La Figure de proue/Ode au désert

Eugène Fasquelle (p. 159-163).

Le désert

Ode au désert

Mon désert doux aux pieds, mon fauve Sud extrême,
Inféconde clarté mère des oasis,
Je remettrai mon pas qui te caresse et t’aime
Dans la trace oubliée et creuse de tes fils.
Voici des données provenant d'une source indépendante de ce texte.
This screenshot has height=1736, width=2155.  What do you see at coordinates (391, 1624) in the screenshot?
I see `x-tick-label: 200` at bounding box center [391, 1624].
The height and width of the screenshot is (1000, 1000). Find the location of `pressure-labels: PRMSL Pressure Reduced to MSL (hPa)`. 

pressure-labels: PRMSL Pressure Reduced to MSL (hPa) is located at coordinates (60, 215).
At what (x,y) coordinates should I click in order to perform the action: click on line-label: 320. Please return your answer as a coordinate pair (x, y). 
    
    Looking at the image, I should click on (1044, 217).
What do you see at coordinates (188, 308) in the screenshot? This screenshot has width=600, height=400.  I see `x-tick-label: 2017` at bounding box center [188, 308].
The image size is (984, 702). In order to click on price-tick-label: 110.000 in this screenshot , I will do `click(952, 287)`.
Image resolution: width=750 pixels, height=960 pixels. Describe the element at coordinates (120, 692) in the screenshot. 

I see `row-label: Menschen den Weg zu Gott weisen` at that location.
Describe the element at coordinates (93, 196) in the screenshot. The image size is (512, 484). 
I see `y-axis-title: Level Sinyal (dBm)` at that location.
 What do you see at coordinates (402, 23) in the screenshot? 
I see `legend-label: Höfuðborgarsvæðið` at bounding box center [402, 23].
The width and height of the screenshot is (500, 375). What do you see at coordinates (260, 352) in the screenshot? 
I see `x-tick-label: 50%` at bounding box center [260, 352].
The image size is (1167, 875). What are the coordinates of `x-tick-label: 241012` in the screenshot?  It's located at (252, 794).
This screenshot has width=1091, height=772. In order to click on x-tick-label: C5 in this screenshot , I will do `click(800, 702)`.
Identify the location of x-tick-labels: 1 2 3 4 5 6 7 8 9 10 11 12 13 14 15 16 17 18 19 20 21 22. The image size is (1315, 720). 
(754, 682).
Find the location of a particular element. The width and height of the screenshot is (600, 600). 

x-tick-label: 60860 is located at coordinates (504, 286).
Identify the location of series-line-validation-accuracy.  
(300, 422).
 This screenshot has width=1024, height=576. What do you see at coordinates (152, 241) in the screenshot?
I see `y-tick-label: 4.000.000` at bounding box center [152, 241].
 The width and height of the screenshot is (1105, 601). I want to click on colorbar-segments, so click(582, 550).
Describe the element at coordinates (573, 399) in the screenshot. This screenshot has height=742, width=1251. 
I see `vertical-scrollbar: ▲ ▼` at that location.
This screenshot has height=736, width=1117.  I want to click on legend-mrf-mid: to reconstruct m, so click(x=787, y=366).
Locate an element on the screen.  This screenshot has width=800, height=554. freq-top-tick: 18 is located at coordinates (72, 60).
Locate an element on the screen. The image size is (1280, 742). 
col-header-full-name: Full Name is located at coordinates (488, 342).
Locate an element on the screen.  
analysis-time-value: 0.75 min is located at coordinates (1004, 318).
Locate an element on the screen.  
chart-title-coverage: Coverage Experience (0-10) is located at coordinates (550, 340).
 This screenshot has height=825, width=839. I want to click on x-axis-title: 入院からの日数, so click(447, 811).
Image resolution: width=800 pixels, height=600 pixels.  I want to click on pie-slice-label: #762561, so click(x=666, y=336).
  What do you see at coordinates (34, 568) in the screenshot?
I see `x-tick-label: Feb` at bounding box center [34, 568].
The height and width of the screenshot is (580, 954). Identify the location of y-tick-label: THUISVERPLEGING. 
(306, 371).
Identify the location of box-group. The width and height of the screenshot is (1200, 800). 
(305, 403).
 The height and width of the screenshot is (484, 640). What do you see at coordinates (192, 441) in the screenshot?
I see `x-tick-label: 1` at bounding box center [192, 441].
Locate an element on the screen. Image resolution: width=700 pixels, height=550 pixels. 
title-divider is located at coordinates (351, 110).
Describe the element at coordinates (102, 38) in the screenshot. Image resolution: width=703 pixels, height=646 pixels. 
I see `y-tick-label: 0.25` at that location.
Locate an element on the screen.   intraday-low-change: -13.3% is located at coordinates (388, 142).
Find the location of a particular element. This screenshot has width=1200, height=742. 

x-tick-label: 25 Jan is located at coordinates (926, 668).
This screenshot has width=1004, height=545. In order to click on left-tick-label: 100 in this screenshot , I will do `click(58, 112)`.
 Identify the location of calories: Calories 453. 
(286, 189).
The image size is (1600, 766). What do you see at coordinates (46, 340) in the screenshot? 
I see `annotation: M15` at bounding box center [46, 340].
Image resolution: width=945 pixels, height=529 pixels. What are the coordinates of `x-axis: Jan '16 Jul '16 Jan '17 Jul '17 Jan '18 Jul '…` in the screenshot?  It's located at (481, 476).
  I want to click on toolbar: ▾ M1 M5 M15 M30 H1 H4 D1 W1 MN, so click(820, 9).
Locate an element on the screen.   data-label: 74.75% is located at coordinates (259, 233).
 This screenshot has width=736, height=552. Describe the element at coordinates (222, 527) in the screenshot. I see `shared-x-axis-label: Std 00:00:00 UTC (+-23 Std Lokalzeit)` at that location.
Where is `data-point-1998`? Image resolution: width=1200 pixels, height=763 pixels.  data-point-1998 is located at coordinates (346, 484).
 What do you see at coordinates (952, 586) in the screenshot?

Tes fils sont morts. J’ai vu, dans le sable stérile,
L’intaille que laissa ton bédouin sculpté
Sur son cheval touffu, dansant et difficile,
Et qui passe, ignorant à jamais sa beauté.

Tes fils sont morts. J’ai vu, sur ta route infinie.
L’empreinte de l’Europe amère aux regards secs,
Qui, préparant de haut ses serres et ses becs,
Noircit les horizons de son vol d’ironie.


Tes fils sont morts. Je vais vers toi comme un goumier.
Le matin sablonneux, voilé de sauterelles,
Roucoule doucement au loin de flûtes frêles
Où l’âme arabe enroue un éternel ramier.

Tes fils sont morts. Cernant l’étendue incréée,
S’entasse sur le ciel l’Atlas plutonien.
Je vais vers toi. Ne veux-je rien ? N’attends-je rien ?
Océan, océan, où donc est ta marée ?

Tes fils sont morts. Qui sait ta joie et ta douleur ?
Qui presse sur son cœur tes dunes et tes croupes ?
Qui saisit à deux mains tes couchants de couleur ?
Qui donc, qui donc te boit comme une immense coupe ?

Je vais vers toi. Tes fils sont morts, mais je te bois,
Je te bois, pur désert des saints et des prophètes,
Car je sais quels encens ont fumé dans tes fêtes
Et que tes horizons ont entendu des voix.

Tes fils sont morts. Passez, Europe haïssable,
Passez, inconscients bédouins aux yeux lents.
Vous ne saurez jamais l’ultime fleur de sable,
L’aloës inouï né tous les deux mille ans.


Vous ne saurez jamais qu’avec ses blancs mirages,
Ses palmes et ses nuits et son étoile au ciel,
Existe pour ce seul calice essentiel
Le désert d’Iaveh, du Koran et des Mages.